La ministre Fatima Camara sur le plafonnement des prix de denrées : ‘’Notre rôle n’est pas de bloquer le marché, mais de l’encadrer’’
Dans le but de stabiliser les prix des denrées de première nécessité sur le marché guinéen, le ministère de l’industrie et du commerce a signé un protocole d’accord avec la Chambre du commerce, de l’industrie et de l’artisanat de Guinée ainsi que la direction générale des douanes.
Pour la ministre de l’industrie et du commerce, ‘’l’objectif est d’encadrer les prix de certaines denrées de grande consommation. Cet accord est applicable du 17 février au 30 juin 2026. Il résulte d’un dialogue constructif entre l’État et les acteurs du secteur privé, avec pour objectif de protéger les ménages tout en préservant l’équilibre du marché’’.
Tout en rappelant qu’en Guinée, ‘’l’économie de marché repose sur la libre concurrence’’, Fatima Camara souligne que ‘’les prix sont fixés normalement selon l’offre et la demande, c’est le fonctionnement naturel d’un marché dynamique. Mais lorsque les produits essentiels consommés chaque jour par nos familles connaissent des variations importantes, l’État a le devoir d’agir avec mesures et responsabilités. Notre rôle n’est pas de bloquer le marché, mais de l’encadrer lorsque l’intérêt général l’exige’’.
Elle précise qu’à Conakry, ‘’des ajustements ont été opérés, notamment sur le riz blanc de 50 kg, qui passe de 270 000 à 260 000 francs guinéens, soit une baisse d’environ 4 %. Pour l’oignon de 25 kg, il passe de 290 000 à 270 000 francs guinéens, soit une baisse d’environ 7 %. D’autres produits restent à leur niveau précédent, à savoir le riz étuvé de 50 kg à 280 000 francs guinéens, la farine de 50 kg à 360 000 francs guinéens, le sucre de 50 kg à 350 000 francs guinéens, et l’huile de 20 litres à 305 000 francs guinéens’’.
Concernant la volaille, elle rappelle que ‘’le produit importé est sensible aux variations internationales. Nous avons opté pour un ajustement encadré afin de garantir sa disponibilité tout en protégeant le consommateur. Le poulet entier de 10 kg est plafonné à 310 000 francs guinéens. Les cuisses de poulet de 10 kg sont plafonnées à 220 000 francs guinéens. Deux produits sont désormais explicitement encadrés au détail, à savoir le riz de 25 kg plafonné à 180 000 francs guinéens, et le lait en poudre de 25 kg plafonné à 980 000 francs guinéens. Je tiens aussi à préciser que ces prix plafonds déterminent le maximum à ne pas dépasser’’.

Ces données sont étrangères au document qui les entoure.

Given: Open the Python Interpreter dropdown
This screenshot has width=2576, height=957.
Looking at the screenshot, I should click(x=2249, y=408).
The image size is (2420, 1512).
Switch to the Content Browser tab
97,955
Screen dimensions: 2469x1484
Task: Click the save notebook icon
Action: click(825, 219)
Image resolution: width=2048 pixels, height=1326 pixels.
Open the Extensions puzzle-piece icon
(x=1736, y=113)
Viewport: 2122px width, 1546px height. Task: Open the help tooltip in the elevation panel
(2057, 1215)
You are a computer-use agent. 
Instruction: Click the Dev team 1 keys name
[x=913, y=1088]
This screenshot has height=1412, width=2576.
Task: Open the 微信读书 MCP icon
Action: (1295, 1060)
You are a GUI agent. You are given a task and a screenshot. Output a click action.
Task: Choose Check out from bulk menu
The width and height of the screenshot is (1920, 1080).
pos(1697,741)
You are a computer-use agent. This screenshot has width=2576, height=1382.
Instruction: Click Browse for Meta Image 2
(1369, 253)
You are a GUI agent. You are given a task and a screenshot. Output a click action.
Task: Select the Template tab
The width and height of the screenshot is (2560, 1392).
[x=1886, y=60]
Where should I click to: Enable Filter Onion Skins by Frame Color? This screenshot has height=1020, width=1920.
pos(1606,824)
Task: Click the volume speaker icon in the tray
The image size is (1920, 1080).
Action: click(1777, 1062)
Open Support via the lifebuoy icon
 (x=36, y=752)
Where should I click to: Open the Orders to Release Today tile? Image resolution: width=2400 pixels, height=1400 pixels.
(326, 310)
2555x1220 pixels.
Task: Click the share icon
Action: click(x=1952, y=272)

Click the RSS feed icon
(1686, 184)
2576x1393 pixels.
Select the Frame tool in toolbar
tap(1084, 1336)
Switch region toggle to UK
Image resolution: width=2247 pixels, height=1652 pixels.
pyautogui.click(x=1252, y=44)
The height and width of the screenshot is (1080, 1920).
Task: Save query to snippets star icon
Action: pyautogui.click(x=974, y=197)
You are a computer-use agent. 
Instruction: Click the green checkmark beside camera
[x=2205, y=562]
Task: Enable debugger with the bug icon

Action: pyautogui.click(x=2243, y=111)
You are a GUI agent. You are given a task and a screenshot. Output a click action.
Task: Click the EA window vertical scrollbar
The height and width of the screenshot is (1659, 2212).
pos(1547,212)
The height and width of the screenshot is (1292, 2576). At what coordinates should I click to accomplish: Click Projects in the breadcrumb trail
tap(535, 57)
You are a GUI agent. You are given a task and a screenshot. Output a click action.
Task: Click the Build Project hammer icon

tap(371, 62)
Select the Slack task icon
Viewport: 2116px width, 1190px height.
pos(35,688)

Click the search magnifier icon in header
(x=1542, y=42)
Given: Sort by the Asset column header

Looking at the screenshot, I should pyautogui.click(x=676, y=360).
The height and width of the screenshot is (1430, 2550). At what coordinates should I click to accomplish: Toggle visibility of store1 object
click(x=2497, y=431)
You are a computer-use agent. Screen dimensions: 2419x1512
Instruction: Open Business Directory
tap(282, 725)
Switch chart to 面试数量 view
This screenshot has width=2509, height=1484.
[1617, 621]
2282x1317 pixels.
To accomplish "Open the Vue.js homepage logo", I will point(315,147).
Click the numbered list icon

La ministre Camara annonce la mise en place d’un dispositif pour veiller à l’application de cette mesure. ‘’Nos services compétents assureront un suivi régulier de l’application de ces mesures dans un esprit d’accompagnement et de dialogue avec les acteurs du marché’’, déclare-t-elle, avant d’inviter ‘’les concitoyens à faire preuve de calme et de sens de responsabilité, et à s’informer sur les prix plafonds officiels. En cas d’écart significatif, ils peuvent utiliser le numéro 142. Dès qu’ils appelleront, ils verront que nos services se saisiront du problème pour y remédier’’.